Reducing Systematic Bias in Machine Learning Applications to Signal Extraction in High-Energy Nuclear Physics
Yan Wang, Rangrong Ma, Kaifeng Shen, Zebo Tang, Wangmei Zha
TL;DR
This paper tackles systematic biases that arise when ML classifiers are trained on imperfect detector simulations for signal extraction in high-energy nuclear physics. It introduces two distribution-matching corrections, CDF mapping and shift-and-scale, to align simulated feature distributions with real data while preserving inter-feature correlations. The methods are validated with a J/psi yield analysis in 200 GeV Ru+Ru and Zr+Zr collisions from STAR, achieving a ROC AUC of about 0.91 and an optimal operating point near a BDT score of 0.7, yielding substantial gains in signal significance compared with preselection or straight-cut approaches. Self-consistency checks demonstrate that the corrections produce stable efficiency calibrations and agreement between simulated training and real data, highlighting the robustness and broad applicability of the approach to ML-based analyses in high-energy physics.
Abstract
Machine learning techniques are increasingly being applied in high-energy nuclear physics data analysis thanks to their outstanding performance. One key challenge in such applications is the construction of training samples that can accurately represent real data.

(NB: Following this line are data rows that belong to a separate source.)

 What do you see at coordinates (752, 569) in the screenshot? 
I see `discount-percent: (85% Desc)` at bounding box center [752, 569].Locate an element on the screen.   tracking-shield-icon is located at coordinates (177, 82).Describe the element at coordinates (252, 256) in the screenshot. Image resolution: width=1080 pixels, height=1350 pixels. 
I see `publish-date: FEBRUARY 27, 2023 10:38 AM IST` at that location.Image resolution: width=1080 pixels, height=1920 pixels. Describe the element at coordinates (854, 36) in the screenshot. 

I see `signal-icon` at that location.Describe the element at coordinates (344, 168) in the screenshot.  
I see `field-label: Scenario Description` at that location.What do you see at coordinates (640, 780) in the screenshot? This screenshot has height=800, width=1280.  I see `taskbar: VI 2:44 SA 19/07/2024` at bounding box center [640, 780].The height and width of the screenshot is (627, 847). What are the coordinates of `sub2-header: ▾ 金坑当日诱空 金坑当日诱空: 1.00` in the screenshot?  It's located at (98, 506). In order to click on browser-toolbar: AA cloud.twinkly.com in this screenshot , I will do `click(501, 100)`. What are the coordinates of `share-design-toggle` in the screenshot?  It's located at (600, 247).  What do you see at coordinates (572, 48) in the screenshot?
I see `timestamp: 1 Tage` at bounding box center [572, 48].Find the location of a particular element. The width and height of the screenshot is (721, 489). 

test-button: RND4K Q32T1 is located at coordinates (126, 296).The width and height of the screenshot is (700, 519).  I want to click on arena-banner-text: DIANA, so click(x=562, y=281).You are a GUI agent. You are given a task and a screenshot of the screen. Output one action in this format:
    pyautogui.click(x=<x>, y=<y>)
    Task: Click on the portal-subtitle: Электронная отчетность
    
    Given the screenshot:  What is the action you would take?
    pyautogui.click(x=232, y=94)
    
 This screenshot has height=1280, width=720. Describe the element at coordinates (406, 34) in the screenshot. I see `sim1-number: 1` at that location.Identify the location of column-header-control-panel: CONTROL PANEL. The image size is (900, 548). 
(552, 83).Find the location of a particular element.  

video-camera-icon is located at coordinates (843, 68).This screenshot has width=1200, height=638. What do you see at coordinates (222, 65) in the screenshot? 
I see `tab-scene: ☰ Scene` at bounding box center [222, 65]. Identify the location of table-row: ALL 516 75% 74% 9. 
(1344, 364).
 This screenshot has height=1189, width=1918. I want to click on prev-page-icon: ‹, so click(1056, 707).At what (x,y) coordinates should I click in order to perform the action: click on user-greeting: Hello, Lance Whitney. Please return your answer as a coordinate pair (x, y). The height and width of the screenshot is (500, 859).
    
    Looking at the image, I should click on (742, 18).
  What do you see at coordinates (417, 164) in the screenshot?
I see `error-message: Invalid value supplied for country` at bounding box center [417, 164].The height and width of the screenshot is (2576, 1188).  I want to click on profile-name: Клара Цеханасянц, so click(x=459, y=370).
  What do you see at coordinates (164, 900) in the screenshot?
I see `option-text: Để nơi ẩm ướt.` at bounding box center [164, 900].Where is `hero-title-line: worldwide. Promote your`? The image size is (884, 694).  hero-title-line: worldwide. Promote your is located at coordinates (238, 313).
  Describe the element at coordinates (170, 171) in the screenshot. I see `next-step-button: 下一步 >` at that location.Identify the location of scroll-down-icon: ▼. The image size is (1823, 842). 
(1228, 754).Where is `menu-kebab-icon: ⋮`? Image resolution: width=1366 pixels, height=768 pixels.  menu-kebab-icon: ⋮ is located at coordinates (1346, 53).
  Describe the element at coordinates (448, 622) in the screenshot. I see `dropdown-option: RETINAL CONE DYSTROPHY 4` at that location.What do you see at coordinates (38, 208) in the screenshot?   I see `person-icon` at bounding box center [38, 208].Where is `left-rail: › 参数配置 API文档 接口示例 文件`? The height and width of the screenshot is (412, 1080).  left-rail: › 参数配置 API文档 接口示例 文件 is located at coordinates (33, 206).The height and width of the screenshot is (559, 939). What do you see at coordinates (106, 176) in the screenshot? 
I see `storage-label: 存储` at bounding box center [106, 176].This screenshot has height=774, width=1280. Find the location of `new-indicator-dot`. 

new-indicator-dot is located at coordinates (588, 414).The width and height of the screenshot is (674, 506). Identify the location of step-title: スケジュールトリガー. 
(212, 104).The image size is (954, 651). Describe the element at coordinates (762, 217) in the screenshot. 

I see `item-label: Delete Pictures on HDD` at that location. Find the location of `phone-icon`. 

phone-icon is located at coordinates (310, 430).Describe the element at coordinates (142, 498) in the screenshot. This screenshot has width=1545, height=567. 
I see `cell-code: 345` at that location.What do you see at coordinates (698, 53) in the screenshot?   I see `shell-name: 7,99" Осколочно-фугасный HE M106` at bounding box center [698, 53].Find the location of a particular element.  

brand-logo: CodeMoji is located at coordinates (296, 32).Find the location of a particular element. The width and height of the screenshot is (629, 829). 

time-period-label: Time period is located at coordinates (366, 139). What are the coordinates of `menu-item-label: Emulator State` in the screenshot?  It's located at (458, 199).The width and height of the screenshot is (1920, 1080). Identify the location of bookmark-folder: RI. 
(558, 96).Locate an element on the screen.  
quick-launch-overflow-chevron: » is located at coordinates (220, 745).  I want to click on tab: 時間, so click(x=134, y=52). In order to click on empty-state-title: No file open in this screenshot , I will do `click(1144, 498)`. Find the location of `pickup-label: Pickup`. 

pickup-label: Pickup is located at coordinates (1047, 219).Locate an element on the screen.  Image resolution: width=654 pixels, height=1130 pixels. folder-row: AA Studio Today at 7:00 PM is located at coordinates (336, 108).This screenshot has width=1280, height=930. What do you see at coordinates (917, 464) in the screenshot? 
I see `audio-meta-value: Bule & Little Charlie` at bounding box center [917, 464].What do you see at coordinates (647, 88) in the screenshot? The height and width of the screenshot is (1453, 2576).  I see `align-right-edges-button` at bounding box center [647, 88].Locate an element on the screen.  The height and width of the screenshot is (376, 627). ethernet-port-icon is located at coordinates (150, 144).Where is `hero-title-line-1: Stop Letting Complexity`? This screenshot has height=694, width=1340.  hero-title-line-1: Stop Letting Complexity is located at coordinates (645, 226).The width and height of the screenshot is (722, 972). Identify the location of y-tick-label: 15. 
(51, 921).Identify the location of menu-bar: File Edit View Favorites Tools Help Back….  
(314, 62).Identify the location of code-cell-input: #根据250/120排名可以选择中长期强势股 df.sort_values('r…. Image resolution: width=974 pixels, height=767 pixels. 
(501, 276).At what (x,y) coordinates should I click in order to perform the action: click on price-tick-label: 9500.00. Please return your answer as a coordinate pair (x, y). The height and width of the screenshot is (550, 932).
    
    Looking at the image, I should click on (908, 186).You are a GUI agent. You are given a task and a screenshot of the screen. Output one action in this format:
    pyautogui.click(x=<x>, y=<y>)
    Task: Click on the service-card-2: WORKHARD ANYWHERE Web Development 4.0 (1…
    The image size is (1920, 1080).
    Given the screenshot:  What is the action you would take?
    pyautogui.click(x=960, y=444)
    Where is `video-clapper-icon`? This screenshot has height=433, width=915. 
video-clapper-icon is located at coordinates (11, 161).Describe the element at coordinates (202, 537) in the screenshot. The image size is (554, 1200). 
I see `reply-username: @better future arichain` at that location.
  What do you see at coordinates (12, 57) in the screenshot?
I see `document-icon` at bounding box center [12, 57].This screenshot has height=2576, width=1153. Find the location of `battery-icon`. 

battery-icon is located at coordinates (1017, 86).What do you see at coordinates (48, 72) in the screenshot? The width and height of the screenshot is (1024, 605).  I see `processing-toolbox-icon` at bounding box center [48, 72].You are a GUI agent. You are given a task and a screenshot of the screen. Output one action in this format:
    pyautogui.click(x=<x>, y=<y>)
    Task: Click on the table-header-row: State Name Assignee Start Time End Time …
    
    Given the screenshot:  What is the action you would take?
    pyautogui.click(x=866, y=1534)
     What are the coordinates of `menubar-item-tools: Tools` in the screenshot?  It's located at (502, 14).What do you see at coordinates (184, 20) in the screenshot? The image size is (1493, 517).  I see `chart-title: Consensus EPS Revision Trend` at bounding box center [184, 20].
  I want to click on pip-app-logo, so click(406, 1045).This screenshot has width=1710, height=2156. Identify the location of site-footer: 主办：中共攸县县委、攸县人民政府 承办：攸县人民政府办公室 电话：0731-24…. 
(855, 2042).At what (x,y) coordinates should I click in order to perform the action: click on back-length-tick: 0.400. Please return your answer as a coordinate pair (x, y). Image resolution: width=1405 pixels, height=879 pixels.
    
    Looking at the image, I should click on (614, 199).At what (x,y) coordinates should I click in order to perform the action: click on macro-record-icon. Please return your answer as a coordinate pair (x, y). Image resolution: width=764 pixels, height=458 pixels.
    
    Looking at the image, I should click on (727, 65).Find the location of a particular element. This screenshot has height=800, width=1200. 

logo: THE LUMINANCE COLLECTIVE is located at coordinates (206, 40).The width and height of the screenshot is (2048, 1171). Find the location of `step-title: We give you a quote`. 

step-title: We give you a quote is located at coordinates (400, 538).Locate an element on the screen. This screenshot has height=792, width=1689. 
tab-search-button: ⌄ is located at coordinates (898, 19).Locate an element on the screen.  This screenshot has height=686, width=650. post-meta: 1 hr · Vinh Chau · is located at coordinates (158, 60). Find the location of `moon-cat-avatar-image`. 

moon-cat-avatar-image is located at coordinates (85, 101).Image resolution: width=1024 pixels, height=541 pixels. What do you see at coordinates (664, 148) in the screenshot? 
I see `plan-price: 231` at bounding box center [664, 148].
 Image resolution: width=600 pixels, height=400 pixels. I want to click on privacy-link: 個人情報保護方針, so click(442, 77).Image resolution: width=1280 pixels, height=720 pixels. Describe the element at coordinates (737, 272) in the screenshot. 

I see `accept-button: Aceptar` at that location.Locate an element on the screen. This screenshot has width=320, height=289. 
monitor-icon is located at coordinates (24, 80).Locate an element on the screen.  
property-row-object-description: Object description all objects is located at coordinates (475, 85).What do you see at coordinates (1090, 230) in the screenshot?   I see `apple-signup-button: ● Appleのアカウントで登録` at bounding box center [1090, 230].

Training samples are typically generated through detector simulations, but discrepancies between simulated and real data can lead to degradation in machine learning performance and systematic biases in the results. This paper introduces two methods: i) cumulative distribution function mapping and ii) shift-and-scale, to align simulated signals with real data, which can aid in eliminating the aforementioned issues. We use the J/$ψ$ yield measurement in 200 GeV Ru+Ru and Zr+Zr collisions with the STAR experiment as an example to demonstrate the application and effectiveness of the proposed methods.